Back in December, when I realized that the App Store was going to turn 10 in July, I knew that I wanted to celebrate the event with something special. I don't typically like to dwell on anniversaries, but a decade of App Store is a big deal; I felt like both MacStories and AppStories were uniquely suited not just to nostalgically commemorate the App Store's humble beginnings, but to tell the stories of the people whose lives were changed by it over the past 10 years. I wanted to involve the entire MacStories team in this project, and I wanted to reach out to developers who were there in the early days of the App Store as well as those who started making apps in recent years. And I wanted this special event to be at the intersection of longform articles and in-depth podcast conversations, with a healthy mix of stories about the history of the Store, a celebration of its accomplishments, and a critical look at its past missteps and potential for future changes. So, sometime in January, we began planning all of this, and we got to work.
The result, which I'm incredibly happy to announce today, is our App Store at 10 event. Starting today for an entire week, we're going to publish 1-2 feature stories on the site each day, which will be aggregated at this event hub page. Additionally, there will be one special AppStories episode each day for a total of six interview episodes by the end of the week.
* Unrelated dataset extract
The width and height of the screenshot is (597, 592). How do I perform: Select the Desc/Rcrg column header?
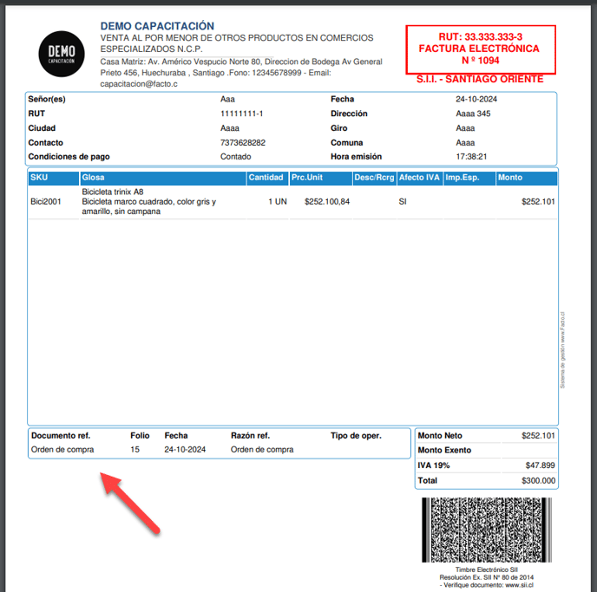click(x=374, y=178)
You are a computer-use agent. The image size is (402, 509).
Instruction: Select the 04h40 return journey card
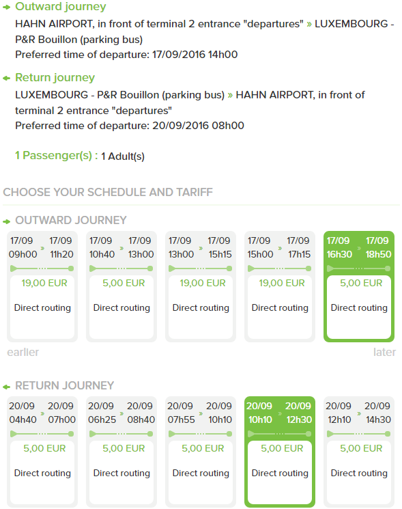coord(42,452)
As I mentioned above, both the stories and podcast episodes will cover a wide range of topics: from retrospectives on the days before the App Store and App Store Day 1 to conversations with respected indie developers and an analysis of the App Store's modern economics and gaming scene, this is the MacStories and AppStories coverage you know and love, turned up to 11 each day with a focus on the App Store and what its past 10 years stand for.
The best way to make sure you don't miss any of our special coverage is subscribing to the RSS feeds for MacStories and AppStories or following the team on Twitter. The event hub will collect all of the articles we publish on the site; there will also be a standalone post with embedded audio players for each episode of AppStories we publish every day. Don't worry about not being able to read new articles or listen to new episodes as they come in: we've tried to make this content as evergreen as possible, so you can catch up at your own pace over the next few days and weeks.
Putting this event together has been challenging, fun, informative for all of us at MacStories. As we were working on this behind the scenes for the past few months, we all realized that we take so many App Store changes for granted today, we needed to remember how things started to better appreciate where we are today and discuss where the App Store is going next. MacStories has always been all about telling the stories behind apps; I hope you'll enjoy what we've been working on for this very special occasion.